Iris Ramirez’s voice was thick with emotion as she looked at her mother, working at a sewing machine with her curly hair in a bun, on the projector screen.
Ramirez, a doctoral candidate in Chicana/o and Central American studies, worked with her mother – a formerly undocumented garment worker – to research immigrants’ sacrifices in clothes manufacturing. She presented her research at “Research Symposium ‘25: Voices Across Fronteras” on April 9.
The event was hosted in the Pauley Pavilion Clubhouse by three student groups serving UCLA’s Latino community – Afro-Latinx Connection de UCLA, Grupo Estudiantil Oaxaqueño and Unión Centroamericana.
Students asked researchers questions, and the organizers offered pupusas from Mama’s Tamales & Pupusas – a cafe and pop-up based in Westlake, a neighborhood in central Los Angeles.
Mireya Gutierrez Vasquez, a third-year Chicana and Chicano studies and sociology student, said she was dedicating her research on Central American migrant mental health to her loved ones, who she said silently endure trauma.
Isaias Cruz, a fifth-year sociology student who also presented, said he has wanted to give back to the undocumented community since childhood because he comes from a mixed-status family. Cruz, the external executive for Grupo Estudiantil Oaxaqueño, presented research on the financial challenges of undocumented California community college students.
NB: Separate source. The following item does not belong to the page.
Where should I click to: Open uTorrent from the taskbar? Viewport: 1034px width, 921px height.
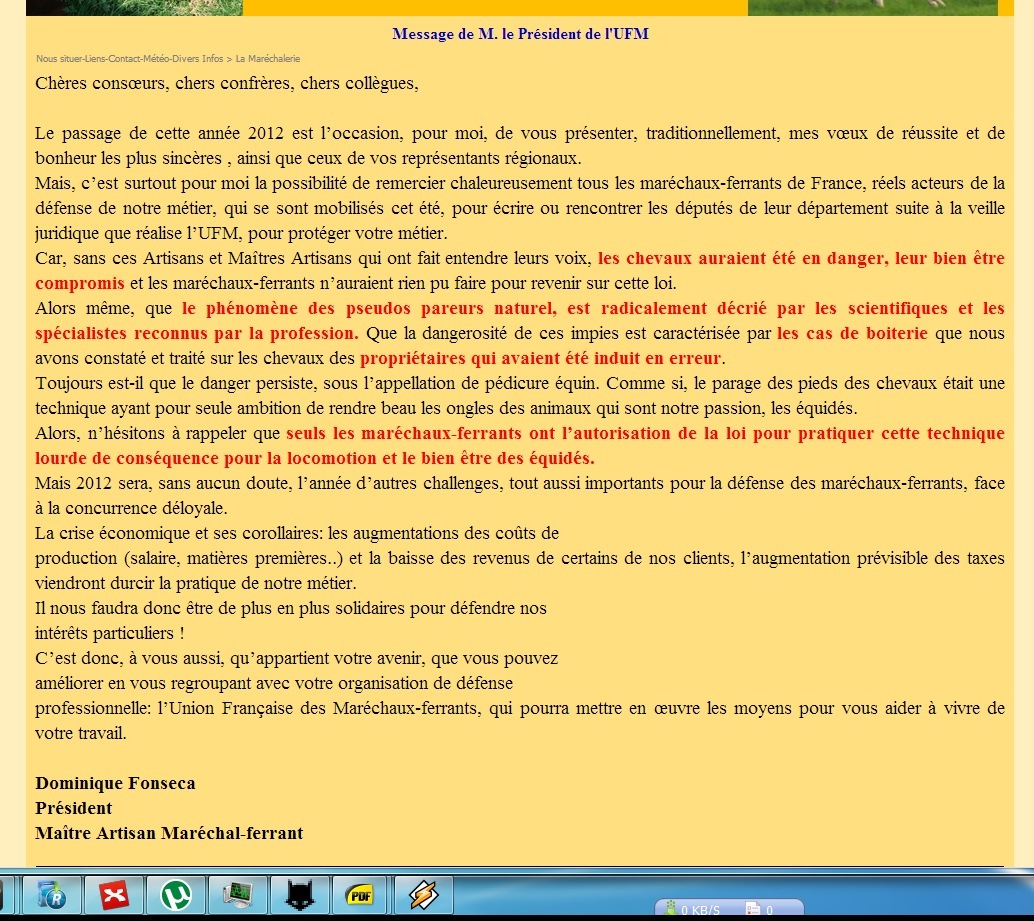coord(176,895)
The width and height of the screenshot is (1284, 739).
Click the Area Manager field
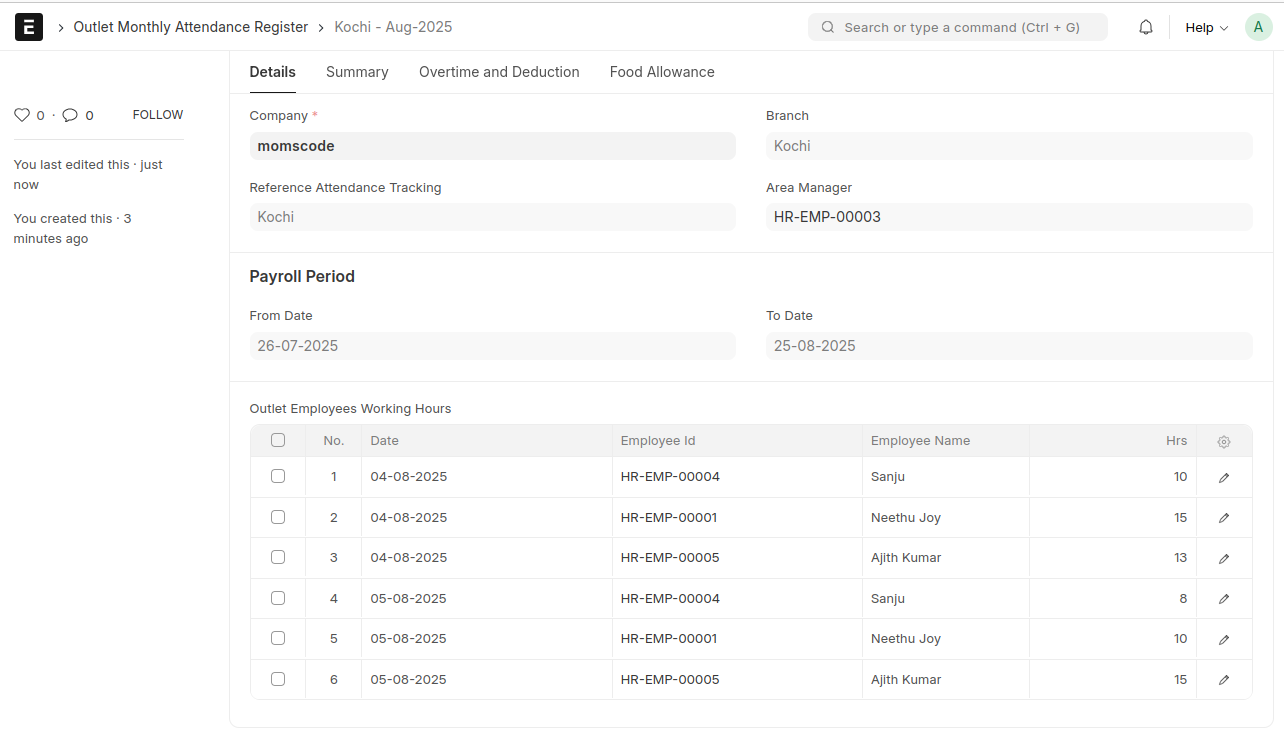pyautogui.click(x=1008, y=217)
“With everything going on in the nation, I think I really do have to use my privilege with citizenship and then speak for those who are afraid right now,” Cruz said.
The symposium featured researchers from various backgrounds, including pan-African and native Oaxacan perspectives.
Michelle Vasquez Ruiz, a postdoctoral fellow of Chicana/o and Central American studies, presented on the Zapotec community in West LA and how it challenges notions that Mexico is homogenous.
“We are dehomogenizing, diversifying the experiences of Latine communities – immigrants or not,” Ruiz said.
Isabel Menendez, a third-year public affairs student, said she attended to support Central Americans like herself who have low representation in academia. Only 20% of Central Americans aged 25-34 in the U.S. had a bachelor’s degree or higher in 2021 – a number that has increased 10% since a decade ago, according to the United States Census Bureau.
Hosting the organizations’ first research symposium required months of planning from the three student groups, said Alexis Ayala, Unión Centroamericana’s co-chair. Giving all 16 presenters who applied to speak a position in the lineup created challenges in balancing schedules, added Ayala, a fourth-year education and social transformation and labor studies student.
Organizers hope to make the event annual, Ayala said.
Menendez, UNICA’s social media coordinator, added that she hopes to increase the number of people who attend the event in the future. More than 40 people attended this year.
There was a break in the middle of the event to socialize and eat as reggaeton music played in the background. Students presented findings on the queer Latinx goth and punk scene, impacts of long COVID on UCLA students and skin cancer research, using posters stationed around the room.
Presentations in the second half focused on issues including UCLA’s food sources and the impact of third-party coup intervention. Menendez said she was particularly interested in graduate student Dulce Maria Lopez’s research on the negative impacts of tequila production.
Ayala said they thought it was important for attendees to see themselves represented in a multidisciplinary array of work, including STEM fields.
“There’s so much research that people don’t talk about,” they said. “Being able to see very new research that I had not been able to recognize – … that’s something that I want people to take away.”